**Direction:**
Put every line of the material below into a Markdown table with two columns, Row and Line. Number the rows in order and leave out blank lines.

**Materials provided:**
┄┄┄┄┄┄

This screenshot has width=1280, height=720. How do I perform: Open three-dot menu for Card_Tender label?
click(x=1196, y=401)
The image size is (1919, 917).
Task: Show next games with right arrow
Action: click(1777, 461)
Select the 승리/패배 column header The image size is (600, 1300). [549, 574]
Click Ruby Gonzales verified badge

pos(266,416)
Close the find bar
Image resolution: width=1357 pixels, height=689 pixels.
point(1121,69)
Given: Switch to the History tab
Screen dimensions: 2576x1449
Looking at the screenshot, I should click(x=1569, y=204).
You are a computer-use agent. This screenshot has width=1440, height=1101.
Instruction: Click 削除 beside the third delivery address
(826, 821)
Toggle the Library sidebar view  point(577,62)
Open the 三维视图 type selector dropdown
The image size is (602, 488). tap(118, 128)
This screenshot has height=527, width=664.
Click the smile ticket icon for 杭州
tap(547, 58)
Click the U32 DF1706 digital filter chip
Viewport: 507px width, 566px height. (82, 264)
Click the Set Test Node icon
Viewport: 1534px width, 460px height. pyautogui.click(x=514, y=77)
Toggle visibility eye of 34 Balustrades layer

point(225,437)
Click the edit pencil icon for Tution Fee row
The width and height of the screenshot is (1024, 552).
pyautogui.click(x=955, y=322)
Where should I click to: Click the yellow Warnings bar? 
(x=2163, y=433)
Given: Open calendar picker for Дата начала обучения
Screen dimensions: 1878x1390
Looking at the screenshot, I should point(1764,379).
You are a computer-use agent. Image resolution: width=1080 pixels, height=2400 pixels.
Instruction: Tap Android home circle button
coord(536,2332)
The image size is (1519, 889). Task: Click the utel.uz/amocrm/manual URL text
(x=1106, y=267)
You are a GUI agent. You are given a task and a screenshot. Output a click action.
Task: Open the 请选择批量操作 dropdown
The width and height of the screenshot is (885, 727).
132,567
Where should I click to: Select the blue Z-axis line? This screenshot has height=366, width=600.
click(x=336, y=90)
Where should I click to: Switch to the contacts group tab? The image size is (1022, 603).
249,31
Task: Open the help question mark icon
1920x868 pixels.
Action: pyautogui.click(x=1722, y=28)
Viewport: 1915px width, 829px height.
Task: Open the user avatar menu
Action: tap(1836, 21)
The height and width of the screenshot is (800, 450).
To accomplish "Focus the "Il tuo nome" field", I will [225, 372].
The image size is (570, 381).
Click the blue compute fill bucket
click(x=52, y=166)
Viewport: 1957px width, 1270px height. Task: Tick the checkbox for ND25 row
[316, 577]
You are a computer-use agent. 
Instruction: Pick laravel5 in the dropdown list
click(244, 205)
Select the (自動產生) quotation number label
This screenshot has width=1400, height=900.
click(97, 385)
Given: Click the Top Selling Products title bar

┄┄┄┄┄┄

**Written answer:**
| Row | Line |
|---|---|
| 1 | This screenshot has width=1280, height=720. How do I perform: Open three-dot menu for Card_Tender label? |
| 2 | click(x=1196, y=401) |
| 3 | The image size is (1919, 917). |
| 4 | Task: Show next games with right arrow |
| 5 | Action: click(1777, 461) |
| 6 | Select the 승리/패배 column header The image size is (600, 1300). [549, 574] |
| 7 | Click Ruby Gonzales verified badge |
| 8 | pos(266,416) |
| 9 | Close the find bar |
| 10 | Image resolution: width=1357 pixels, height=689 pixels. |
| 11 | point(1121,69) |
| 12 | Given: Switch to the History tab |
| 13 | Screen dimensions: 2576x1449 |
| 14 | Looking at the screenshot, I should click(x=1569, y=204). |
| 15 | You are a computer-use agent. This screenshot has width=1440, height=1101. |
| 16 | Instruction: Click 削除 beside the third delivery address |
| 17 | (826, 821) |
| 18 | Toggle the Library sidebar view  point(577,62) |
| 19 | Open the 三维视图 type selector dropdown |
| 20 | The image size is (602, 488). tap(118, 128) |
| 21 | This screenshot has height=527, width=664. |
| 22 | Click the smile ticket icon for 杭州 |
| 23 | tap(547, 58) |
| 24 | Click the U32 DF1706 digital filter chip |
| 25 | Viewport: 507px width, 566px height. (82, 264) |
| 26 | Click the Set Test Node icon |
| 27 | Viewport: 1534px width, 460px height. pyautogui.click(x=514, y=77) |
| 28 | Toggle visibility eye of 34 Balustrades layer |
| 29 | point(225,437) |
| 30 | Click the edit pencil icon for Tution Fee row |
| 31 | The width and height of the screenshot is (1024, 552). |
| 32 | pyautogui.click(x=955, y=322) |
| 33 | Where should I click to: Click the yellow Warnings bar?  |
| 34 | (x=2163, y=433) |
| 35 | Given: Open calendar picker for Дата начала обучения |
| 36 | Screen dimensions: 1878x1390 |
| 37 | Looking at the screenshot, I should point(1764,379). |
| 38 | You are a computer-use agent. Image resolution: width=1080 pixels, height=2400 pixels. |
| 39 | Instruction: Tap Android home circle button |
| 40 | coord(536,2332) |
| 41 | The image size is (1519, 889). Task: Click the utel.uz/amocrm/manual URL text |
| 42 | (x=1106, y=267) |
| 43 | You are a GUI agent. You are given a task and a screenshot. Output a click action. |
| 44 | Task: Open the 请选择批量操作 dropdown |
| 45 | The width and height of the screenshot is (885, 727). |
| 46 | 132,567 |
| 47 | Where should I click to: Select the blue Z-axis line? This screenshot has height=366, width=600. |
| 48 | click(x=336, y=90) |
| 49 | Where should I click to: Switch to the contacts group tab? The image size is (1022, 603). |
| 50 | 249,31 |
| 51 | Task: Open the help question mark icon |
| 52 | 1920x868 pixels. |
| 53 | Action: pyautogui.click(x=1722, y=28) |
| 54 | Viewport: 1915px width, 829px height. |
| 55 | Task: Open the user avatar menu |
| 56 | Action: tap(1836, 21) |
| 57 | The height and width of the screenshot is (800, 450). |
| 58 | To accomplish "Focus the "Il tuo nome" field", I will [225, 372]. |
| 59 | The image size is (570, 381). |
| 60 | Click the blue compute fill bucket |
| 61 | click(x=52, y=166) |
| 62 | Viewport: 1957px width, 1270px height. Task: Tick the checkbox for ND25 row |
| 63 | [316, 577] |
| 64 | You are a computer-use agent.  |
| 65 | Instruction: Pick laravel5 in the dropdown list |
| 66 | click(244, 205) |
| 67 | Select the (自動產生) quotation number label |
| 68 | This screenshot has width=1400, height=900. |
| 69 | click(97, 385) |
| 70 | Given: Click the Top Selling Products title bar |